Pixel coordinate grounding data
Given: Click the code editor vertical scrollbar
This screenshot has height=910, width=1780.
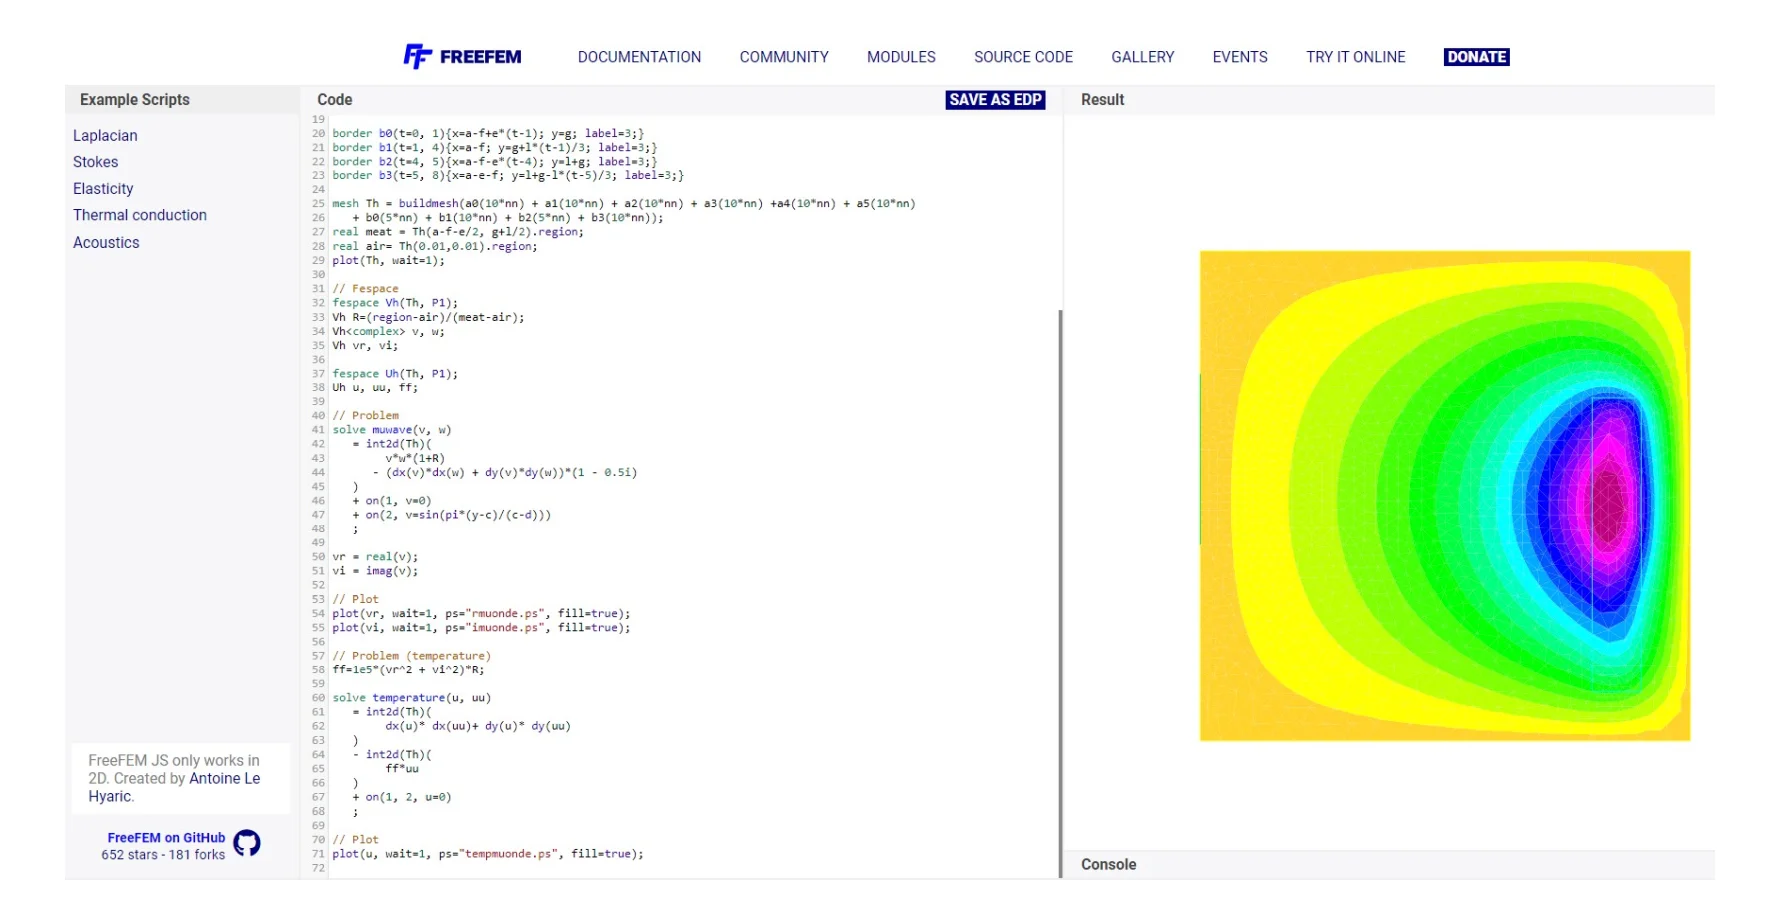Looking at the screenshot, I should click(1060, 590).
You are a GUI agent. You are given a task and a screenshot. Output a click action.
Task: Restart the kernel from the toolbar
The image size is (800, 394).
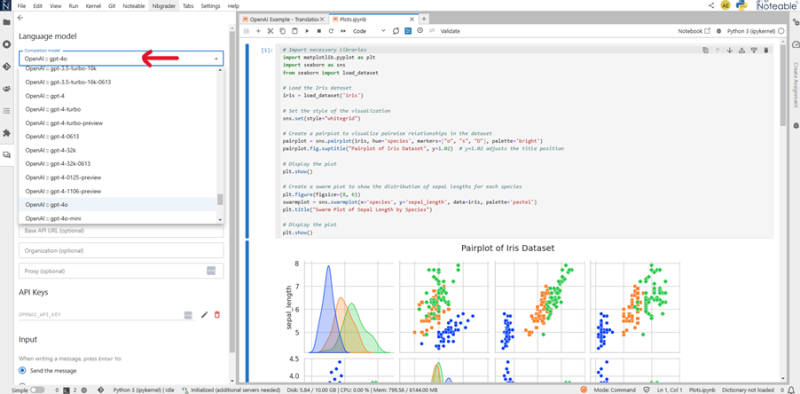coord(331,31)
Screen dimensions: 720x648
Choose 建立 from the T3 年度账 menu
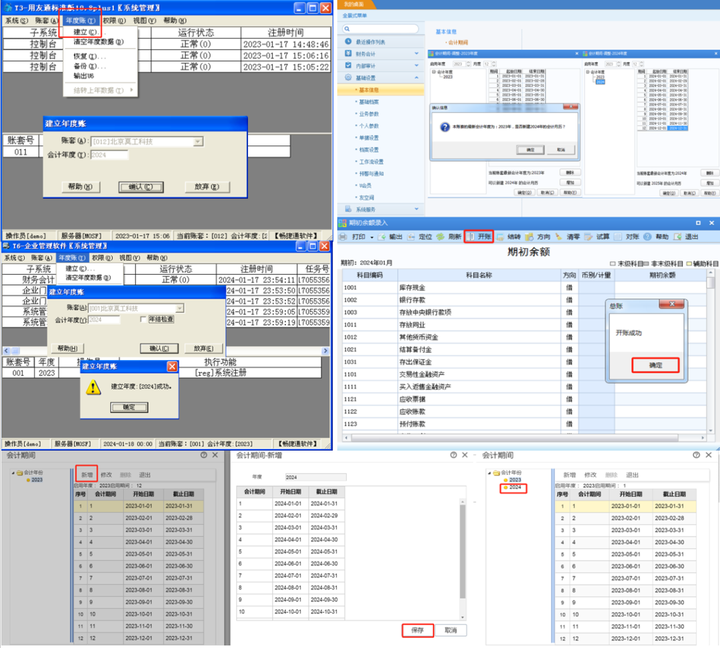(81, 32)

**The task:**
Each line above should be returned exactly as written, apart from any pictures.

**Output of the exercise:**
Given: Click the code editor vertical scrollbar
This screenshot has height=910, width=1780.
Looking at the screenshot, I should click(1060, 590).
You are a GUI agent. You are given a task and a screenshot. Output a click action.
Task: Restart the kernel from the toolbar
The image size is (800, 394).
coord(331,31)
Screen dimensions: 720x648
Choose 建立 from the T3 年度账 menu
(81, 32)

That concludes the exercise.